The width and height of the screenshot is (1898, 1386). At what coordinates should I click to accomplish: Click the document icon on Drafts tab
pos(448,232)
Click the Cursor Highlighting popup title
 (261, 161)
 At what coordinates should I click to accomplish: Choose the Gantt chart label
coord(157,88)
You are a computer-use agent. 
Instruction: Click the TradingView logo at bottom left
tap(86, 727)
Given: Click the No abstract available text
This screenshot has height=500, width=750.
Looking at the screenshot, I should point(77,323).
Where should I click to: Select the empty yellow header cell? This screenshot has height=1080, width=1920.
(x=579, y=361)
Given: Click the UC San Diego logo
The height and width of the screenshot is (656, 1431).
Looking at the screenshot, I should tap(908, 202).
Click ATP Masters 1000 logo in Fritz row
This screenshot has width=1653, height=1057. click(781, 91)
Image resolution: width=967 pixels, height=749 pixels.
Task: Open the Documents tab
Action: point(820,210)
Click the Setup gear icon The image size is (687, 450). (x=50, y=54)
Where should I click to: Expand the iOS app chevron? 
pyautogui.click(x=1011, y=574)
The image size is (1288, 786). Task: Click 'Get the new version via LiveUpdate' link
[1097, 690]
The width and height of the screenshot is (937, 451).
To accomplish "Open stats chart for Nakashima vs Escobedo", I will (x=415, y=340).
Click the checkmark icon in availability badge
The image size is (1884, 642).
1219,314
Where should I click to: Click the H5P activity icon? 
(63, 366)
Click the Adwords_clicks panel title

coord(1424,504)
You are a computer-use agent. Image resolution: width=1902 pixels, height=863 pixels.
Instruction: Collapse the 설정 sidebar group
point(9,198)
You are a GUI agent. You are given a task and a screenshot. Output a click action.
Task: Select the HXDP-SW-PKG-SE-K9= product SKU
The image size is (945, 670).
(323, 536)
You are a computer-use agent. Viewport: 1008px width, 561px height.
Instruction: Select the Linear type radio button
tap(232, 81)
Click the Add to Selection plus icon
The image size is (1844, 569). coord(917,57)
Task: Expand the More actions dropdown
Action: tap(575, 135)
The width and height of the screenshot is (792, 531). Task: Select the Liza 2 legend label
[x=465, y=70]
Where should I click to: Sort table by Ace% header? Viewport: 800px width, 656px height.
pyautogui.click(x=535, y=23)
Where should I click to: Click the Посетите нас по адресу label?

- WORK ITEM -
Using the records above, report each line with the string "computer".

- TASK RESPONSE -
You are a computer-use agent. 
You are a computer-use agent. Image resolution: width=1902 pixels, height=863 pixels.
You are a computer-use agent. Viewport: 1008px width, 561px height.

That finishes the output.